2026年9月16日、UAE中央銀行(Central Bank of the UAE/CBUAE)が基準金利(Base Rate)を引き上げました。銀行が中央銀行へ1日だけ資金を預けるとき(Overnight Deposit Facility/ODF)に適用される金利で、3.65%から3.9%へ、25ベーシスポイントの引き上げです。適用は2026年9月17日から、つまりこの記事を公開した日からになります。
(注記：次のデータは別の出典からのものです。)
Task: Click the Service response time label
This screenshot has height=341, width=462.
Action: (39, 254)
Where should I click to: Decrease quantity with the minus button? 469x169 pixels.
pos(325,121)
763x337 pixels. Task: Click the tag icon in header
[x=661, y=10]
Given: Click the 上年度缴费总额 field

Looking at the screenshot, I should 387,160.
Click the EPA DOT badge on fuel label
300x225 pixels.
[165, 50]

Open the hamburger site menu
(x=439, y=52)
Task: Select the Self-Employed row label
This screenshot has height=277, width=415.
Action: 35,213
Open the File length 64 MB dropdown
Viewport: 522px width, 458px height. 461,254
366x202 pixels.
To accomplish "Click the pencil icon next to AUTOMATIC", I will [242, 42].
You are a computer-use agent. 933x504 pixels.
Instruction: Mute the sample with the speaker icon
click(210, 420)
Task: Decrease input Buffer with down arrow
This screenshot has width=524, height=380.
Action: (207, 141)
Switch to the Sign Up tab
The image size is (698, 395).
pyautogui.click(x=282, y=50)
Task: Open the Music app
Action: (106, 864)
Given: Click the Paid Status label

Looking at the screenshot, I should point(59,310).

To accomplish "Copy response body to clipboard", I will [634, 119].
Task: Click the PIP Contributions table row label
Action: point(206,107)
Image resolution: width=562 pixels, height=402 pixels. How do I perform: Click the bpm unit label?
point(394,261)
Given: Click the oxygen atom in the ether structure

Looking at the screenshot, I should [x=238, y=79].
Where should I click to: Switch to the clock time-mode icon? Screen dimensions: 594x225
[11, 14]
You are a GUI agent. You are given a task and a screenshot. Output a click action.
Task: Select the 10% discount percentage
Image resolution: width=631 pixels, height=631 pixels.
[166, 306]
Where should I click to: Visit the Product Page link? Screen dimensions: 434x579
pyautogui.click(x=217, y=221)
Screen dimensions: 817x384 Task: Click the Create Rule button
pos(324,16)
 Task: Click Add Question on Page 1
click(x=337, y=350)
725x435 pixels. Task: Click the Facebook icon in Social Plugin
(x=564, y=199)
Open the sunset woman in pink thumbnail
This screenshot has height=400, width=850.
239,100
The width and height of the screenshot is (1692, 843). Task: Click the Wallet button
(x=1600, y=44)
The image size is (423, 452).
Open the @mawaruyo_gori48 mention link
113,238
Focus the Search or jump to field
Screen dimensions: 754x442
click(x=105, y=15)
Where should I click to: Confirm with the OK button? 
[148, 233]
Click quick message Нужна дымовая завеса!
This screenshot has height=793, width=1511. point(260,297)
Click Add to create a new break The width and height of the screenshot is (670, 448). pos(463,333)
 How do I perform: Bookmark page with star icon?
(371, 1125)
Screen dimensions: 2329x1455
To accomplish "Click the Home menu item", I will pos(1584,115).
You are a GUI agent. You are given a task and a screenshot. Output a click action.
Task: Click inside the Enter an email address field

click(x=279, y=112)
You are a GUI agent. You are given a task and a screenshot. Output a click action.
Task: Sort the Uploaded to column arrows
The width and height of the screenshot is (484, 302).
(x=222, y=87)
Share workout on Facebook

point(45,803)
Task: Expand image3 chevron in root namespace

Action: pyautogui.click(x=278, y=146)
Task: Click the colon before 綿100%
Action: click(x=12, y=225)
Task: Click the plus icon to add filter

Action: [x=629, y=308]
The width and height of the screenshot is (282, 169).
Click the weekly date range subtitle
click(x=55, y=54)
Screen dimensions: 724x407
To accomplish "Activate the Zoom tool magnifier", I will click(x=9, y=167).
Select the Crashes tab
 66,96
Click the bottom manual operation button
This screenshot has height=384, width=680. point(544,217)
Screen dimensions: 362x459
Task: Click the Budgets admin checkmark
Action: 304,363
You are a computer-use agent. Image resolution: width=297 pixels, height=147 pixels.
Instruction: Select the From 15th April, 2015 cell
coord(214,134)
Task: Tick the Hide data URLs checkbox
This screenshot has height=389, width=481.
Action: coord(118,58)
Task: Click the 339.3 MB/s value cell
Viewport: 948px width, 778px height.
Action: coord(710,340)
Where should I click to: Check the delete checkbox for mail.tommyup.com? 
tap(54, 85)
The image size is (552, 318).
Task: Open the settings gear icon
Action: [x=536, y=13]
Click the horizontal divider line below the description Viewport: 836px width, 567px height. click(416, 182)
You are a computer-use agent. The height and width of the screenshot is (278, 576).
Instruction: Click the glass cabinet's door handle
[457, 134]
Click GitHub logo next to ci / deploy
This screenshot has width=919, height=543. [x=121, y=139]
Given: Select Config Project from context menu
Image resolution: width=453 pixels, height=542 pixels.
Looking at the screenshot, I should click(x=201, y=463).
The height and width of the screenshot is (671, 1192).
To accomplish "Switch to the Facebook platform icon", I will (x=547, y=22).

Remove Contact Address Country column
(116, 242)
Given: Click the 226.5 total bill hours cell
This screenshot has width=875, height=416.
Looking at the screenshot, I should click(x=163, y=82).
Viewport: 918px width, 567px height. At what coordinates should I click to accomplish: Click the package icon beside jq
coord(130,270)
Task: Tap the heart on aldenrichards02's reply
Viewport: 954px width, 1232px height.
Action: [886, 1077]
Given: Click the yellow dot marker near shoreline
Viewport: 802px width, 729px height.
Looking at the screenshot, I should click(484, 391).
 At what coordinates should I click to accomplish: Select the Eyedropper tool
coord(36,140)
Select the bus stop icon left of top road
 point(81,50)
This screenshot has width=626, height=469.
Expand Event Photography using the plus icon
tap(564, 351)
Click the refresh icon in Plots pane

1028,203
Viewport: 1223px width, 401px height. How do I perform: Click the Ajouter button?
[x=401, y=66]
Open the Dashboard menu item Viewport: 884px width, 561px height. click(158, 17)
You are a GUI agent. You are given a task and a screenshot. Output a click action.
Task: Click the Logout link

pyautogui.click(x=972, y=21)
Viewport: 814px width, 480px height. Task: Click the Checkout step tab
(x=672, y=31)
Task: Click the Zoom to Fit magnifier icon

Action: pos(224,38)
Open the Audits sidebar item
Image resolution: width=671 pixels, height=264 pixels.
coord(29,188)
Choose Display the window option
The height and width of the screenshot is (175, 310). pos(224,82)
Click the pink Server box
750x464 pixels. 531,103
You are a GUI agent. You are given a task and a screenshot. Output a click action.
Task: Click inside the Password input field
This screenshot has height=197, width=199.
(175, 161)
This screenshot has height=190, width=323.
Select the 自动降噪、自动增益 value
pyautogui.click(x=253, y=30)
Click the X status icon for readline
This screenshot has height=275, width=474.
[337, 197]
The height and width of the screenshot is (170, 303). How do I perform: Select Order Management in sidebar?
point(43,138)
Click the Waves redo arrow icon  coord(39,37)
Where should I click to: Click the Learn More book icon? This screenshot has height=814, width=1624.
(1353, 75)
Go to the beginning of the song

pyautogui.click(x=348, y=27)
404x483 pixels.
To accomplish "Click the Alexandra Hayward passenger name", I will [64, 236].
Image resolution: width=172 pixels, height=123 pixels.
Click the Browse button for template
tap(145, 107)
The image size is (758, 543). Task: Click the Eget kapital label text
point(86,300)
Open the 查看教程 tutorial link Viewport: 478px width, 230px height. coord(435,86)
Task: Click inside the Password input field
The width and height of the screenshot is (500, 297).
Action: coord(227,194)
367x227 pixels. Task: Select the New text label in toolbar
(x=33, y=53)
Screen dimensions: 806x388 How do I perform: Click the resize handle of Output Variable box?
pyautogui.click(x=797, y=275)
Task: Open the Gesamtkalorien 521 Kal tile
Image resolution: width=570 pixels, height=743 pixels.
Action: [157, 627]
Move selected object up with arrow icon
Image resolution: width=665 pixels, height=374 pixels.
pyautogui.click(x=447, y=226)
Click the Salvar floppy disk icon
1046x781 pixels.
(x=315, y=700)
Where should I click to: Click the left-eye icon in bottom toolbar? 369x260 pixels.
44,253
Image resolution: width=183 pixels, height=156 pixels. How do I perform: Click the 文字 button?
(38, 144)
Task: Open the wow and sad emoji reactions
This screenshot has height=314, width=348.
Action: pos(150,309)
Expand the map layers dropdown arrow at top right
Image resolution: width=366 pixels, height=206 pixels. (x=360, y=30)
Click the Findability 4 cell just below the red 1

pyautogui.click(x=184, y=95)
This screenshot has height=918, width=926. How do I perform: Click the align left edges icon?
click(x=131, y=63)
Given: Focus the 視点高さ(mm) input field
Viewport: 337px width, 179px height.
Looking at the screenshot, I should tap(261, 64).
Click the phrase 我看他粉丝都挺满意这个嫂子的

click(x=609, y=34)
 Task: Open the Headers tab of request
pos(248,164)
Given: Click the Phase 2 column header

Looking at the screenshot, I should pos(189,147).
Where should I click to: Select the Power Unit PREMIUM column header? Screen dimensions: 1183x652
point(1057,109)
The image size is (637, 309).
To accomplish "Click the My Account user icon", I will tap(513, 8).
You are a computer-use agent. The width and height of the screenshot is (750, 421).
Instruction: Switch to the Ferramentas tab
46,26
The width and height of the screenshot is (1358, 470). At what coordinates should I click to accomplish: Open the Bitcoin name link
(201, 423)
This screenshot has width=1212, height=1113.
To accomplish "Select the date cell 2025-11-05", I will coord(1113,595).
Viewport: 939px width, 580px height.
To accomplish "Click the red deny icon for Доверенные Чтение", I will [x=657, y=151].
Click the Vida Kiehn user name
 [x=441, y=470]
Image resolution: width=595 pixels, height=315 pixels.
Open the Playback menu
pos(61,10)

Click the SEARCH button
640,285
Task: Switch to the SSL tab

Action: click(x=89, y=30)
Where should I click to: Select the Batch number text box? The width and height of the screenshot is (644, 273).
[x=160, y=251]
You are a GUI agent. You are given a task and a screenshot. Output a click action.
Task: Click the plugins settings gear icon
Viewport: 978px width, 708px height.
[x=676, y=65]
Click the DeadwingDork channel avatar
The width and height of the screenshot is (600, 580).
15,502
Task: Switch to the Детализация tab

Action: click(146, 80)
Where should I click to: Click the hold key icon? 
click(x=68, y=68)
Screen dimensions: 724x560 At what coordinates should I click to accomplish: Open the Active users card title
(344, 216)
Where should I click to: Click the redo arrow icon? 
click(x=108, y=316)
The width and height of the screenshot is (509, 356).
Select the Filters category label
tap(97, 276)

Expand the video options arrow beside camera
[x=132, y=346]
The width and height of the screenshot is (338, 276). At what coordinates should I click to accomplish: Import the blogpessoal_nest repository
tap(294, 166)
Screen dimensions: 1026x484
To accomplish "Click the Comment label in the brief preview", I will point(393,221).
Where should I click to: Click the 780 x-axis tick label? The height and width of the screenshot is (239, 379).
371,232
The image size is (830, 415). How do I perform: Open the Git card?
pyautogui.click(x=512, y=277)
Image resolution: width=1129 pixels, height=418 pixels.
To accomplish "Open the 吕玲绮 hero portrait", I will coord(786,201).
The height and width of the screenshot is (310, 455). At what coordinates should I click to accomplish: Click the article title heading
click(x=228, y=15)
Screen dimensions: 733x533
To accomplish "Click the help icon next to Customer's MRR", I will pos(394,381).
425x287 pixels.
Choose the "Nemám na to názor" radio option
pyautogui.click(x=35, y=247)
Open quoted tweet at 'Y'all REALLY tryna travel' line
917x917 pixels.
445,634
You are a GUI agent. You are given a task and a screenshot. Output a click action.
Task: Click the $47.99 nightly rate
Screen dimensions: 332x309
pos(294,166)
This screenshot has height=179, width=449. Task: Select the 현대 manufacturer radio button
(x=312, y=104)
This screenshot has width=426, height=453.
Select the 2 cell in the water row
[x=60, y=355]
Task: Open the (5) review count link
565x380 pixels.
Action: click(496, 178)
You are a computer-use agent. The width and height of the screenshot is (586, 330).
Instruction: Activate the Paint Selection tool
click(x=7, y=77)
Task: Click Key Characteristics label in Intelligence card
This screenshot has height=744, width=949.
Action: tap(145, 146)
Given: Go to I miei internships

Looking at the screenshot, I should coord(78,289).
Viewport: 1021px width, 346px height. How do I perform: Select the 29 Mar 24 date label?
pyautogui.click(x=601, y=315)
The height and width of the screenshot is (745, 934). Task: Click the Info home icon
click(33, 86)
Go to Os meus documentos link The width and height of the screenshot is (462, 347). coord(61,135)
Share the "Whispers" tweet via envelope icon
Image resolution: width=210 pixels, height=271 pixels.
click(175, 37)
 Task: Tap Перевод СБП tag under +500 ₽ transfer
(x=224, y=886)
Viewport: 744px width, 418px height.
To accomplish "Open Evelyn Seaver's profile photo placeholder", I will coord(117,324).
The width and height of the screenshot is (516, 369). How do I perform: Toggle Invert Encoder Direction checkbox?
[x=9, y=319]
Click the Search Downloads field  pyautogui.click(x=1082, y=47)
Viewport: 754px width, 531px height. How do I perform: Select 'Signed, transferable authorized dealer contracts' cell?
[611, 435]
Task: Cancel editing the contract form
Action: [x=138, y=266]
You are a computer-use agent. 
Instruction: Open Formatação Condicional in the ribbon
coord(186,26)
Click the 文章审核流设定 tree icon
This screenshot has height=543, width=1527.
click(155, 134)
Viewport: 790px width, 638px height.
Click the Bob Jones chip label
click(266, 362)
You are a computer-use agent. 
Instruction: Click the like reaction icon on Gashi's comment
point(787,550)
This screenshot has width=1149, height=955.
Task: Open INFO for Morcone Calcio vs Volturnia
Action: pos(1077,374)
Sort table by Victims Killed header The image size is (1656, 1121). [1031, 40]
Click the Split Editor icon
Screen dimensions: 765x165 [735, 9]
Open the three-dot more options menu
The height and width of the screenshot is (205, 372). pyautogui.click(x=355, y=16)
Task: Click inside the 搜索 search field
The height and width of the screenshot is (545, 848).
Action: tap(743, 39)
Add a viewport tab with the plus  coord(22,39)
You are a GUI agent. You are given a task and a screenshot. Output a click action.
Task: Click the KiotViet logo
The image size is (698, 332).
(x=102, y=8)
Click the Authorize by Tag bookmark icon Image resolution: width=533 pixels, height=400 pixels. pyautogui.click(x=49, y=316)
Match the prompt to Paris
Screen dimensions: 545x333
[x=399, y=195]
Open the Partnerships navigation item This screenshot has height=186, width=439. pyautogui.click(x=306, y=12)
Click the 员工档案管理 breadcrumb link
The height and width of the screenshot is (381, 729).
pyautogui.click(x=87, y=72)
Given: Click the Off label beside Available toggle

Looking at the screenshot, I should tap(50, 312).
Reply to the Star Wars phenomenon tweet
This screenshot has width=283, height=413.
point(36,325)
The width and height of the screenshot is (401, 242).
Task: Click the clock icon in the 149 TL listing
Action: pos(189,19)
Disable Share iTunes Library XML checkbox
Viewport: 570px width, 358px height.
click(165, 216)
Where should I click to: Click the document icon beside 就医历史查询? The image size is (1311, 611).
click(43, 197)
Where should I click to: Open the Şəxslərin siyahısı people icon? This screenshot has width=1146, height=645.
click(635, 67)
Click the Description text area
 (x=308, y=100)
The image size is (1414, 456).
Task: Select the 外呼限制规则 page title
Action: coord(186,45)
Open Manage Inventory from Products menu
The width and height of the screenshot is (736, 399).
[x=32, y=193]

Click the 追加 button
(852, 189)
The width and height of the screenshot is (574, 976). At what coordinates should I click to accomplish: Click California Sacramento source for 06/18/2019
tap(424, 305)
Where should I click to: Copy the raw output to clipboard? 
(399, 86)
ドバイやアブダビの物件を住宅ローンで買おうとしている人、すでに変動金利で借りている人にとって、これは見出しだけで判断できない発表です。中央銀行が決めたのは銀行どうしの取引と中央銀行との取引に使う金利であって、読者に提示される住宅ローンの金利ではありません。発表には、銀行が顧客にいくらで貸すのかは一行も書かれていません。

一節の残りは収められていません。